TO DO » Reproduce the material word for word, everything from the line containing "Task: Switch to the FORMULAS ribbon tab" down to the end of the material, and leave the pictures out.

— BEGIN PROVIDED MATERIAL —

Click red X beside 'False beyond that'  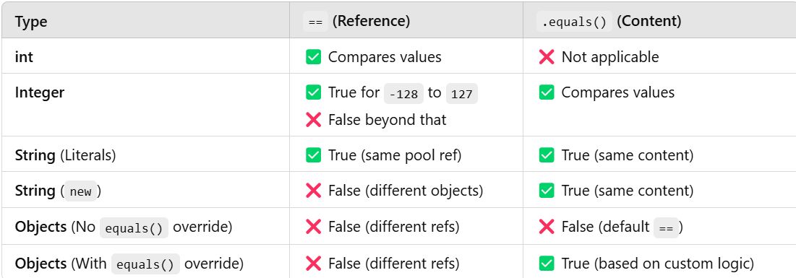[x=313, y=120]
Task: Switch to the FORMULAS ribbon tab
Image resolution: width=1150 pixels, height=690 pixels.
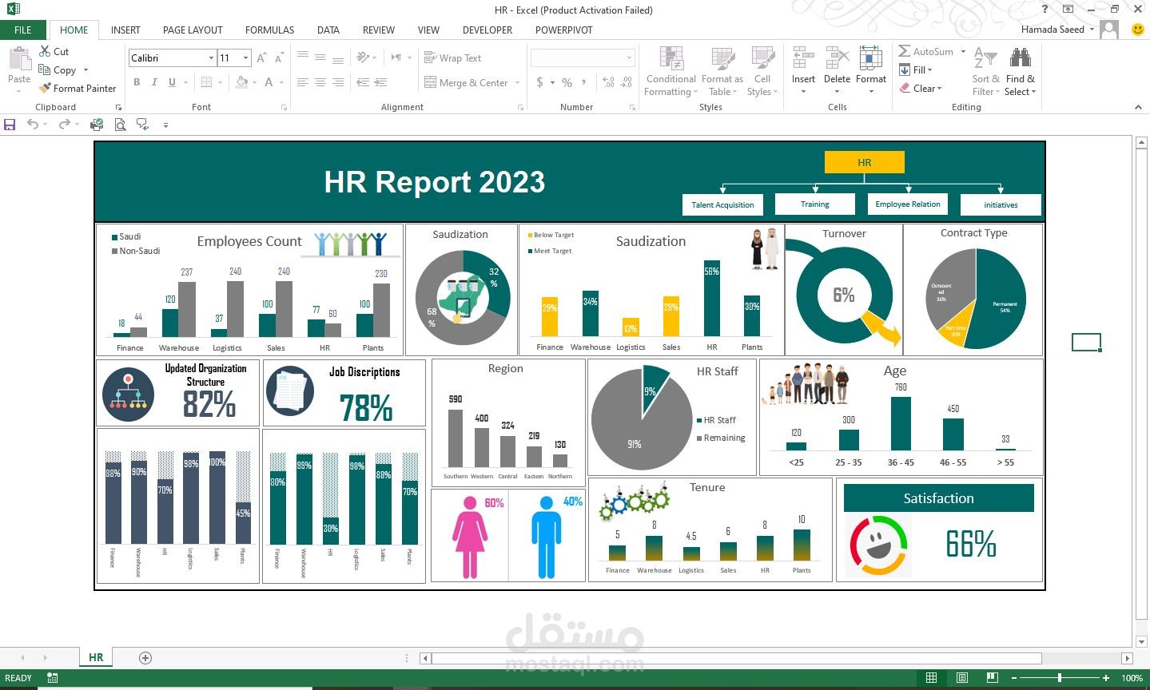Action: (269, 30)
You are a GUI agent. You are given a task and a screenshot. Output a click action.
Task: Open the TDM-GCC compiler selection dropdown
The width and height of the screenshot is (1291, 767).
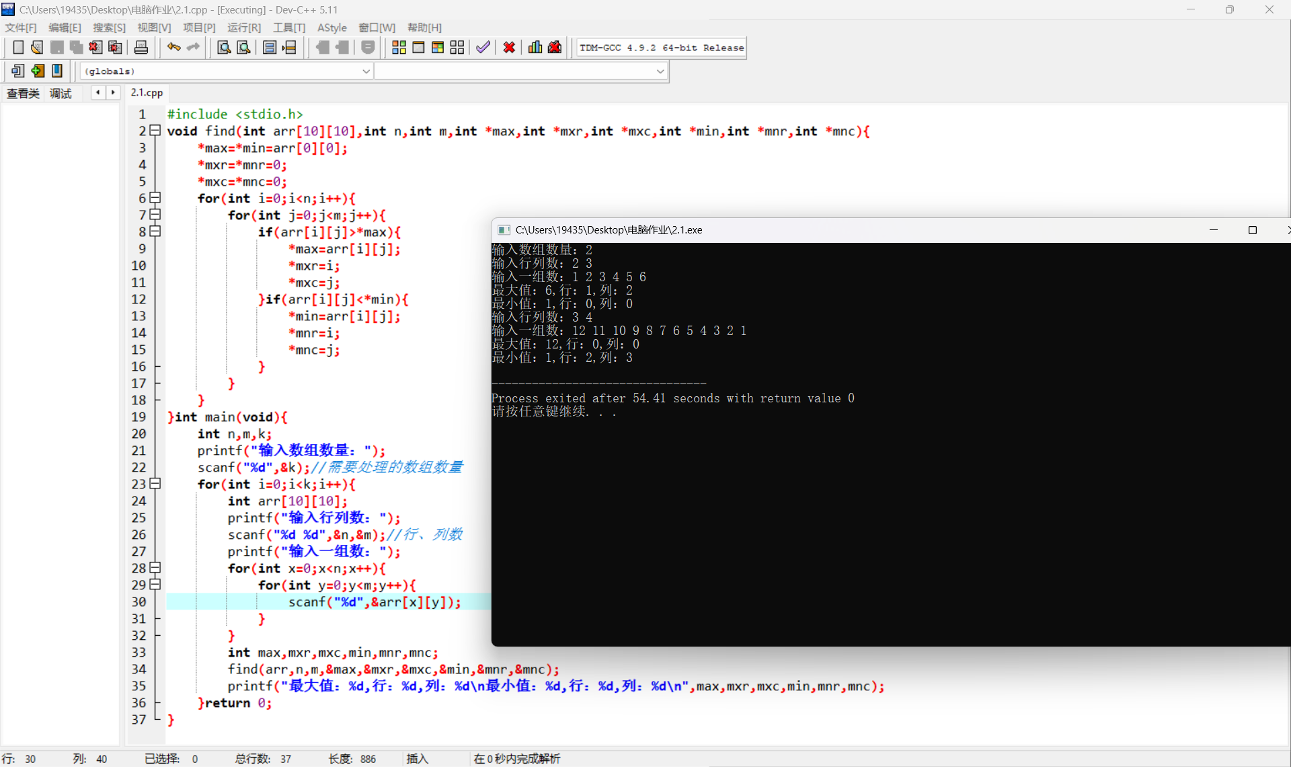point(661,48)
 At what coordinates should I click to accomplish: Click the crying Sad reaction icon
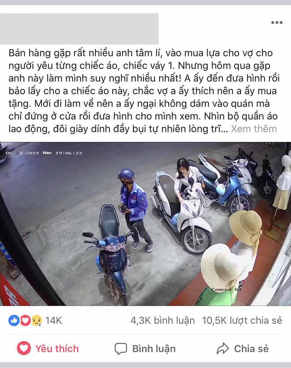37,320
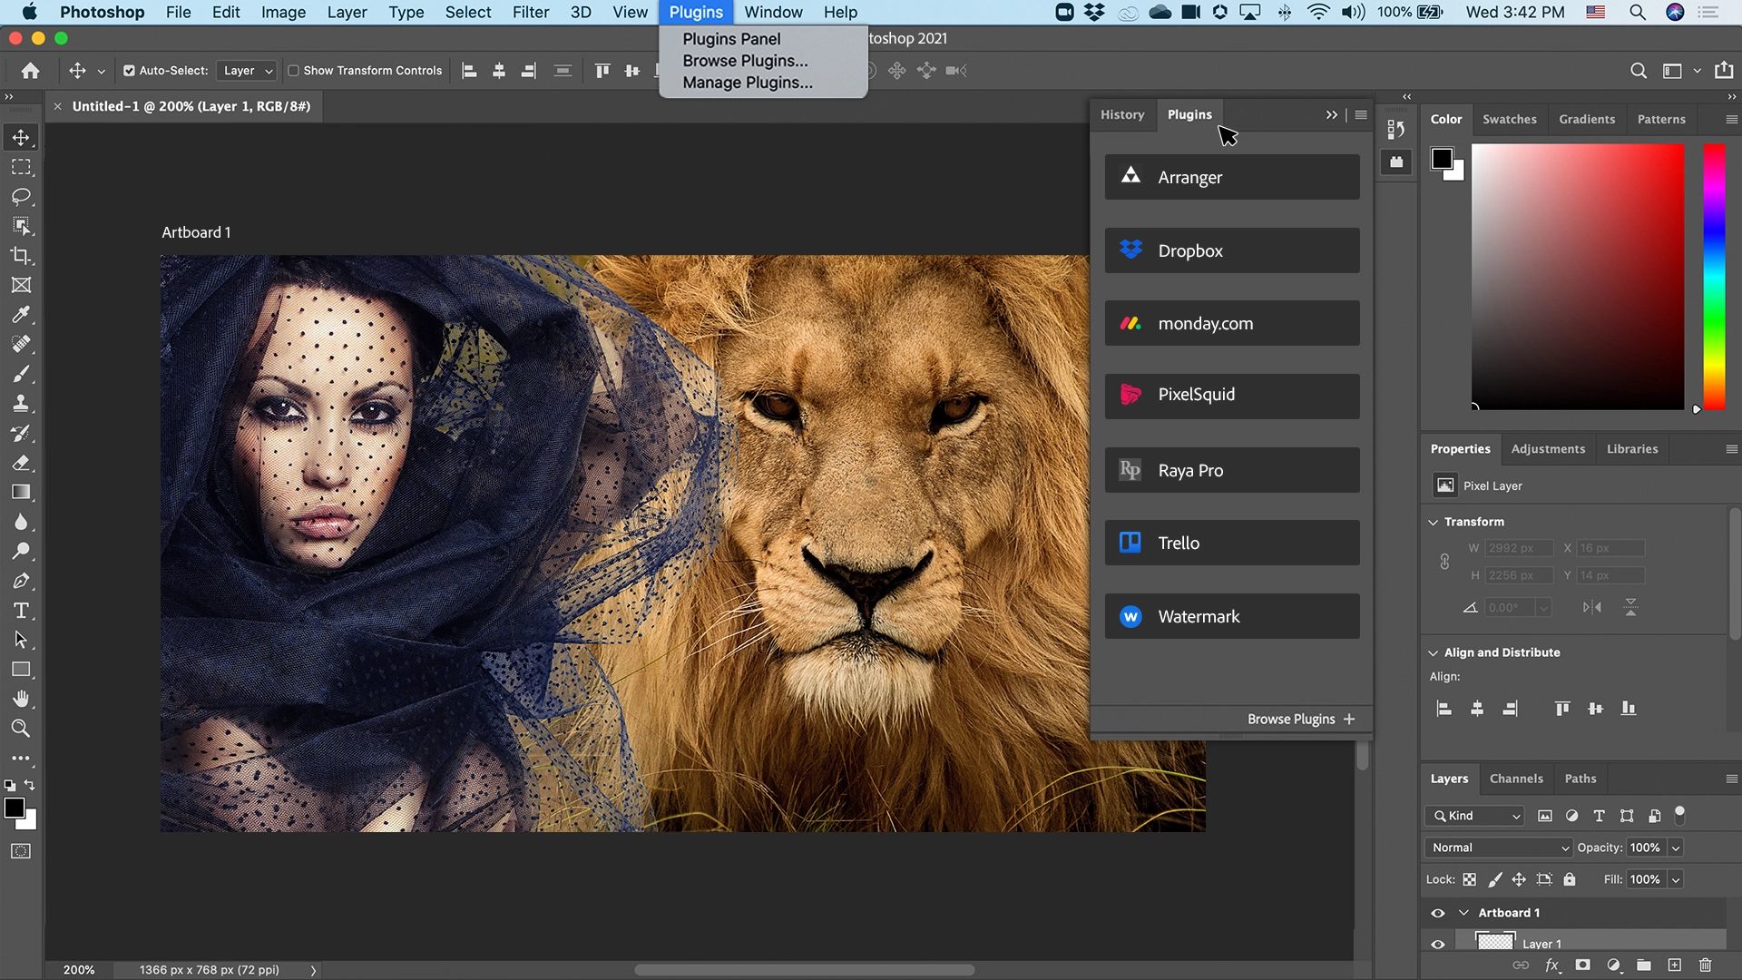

— END PROVIDED MATERIAL —

TASK OUTPUT »
Task: Switch to the FORMULAS ribbon tab
Image resolution: width=1150 pixels, height=690 pixels.
Action: (269, 30)
You are a GUI agent. You are given a task and a screenshot. Output a click action.
Task: Open the TDM-GCC compiler selection dropdown
The width and height of the screenshot is (1291, 767).
point(661,48)
 At what coordinates should I click to accomplish: Click the crying Sad reaction icon
37,320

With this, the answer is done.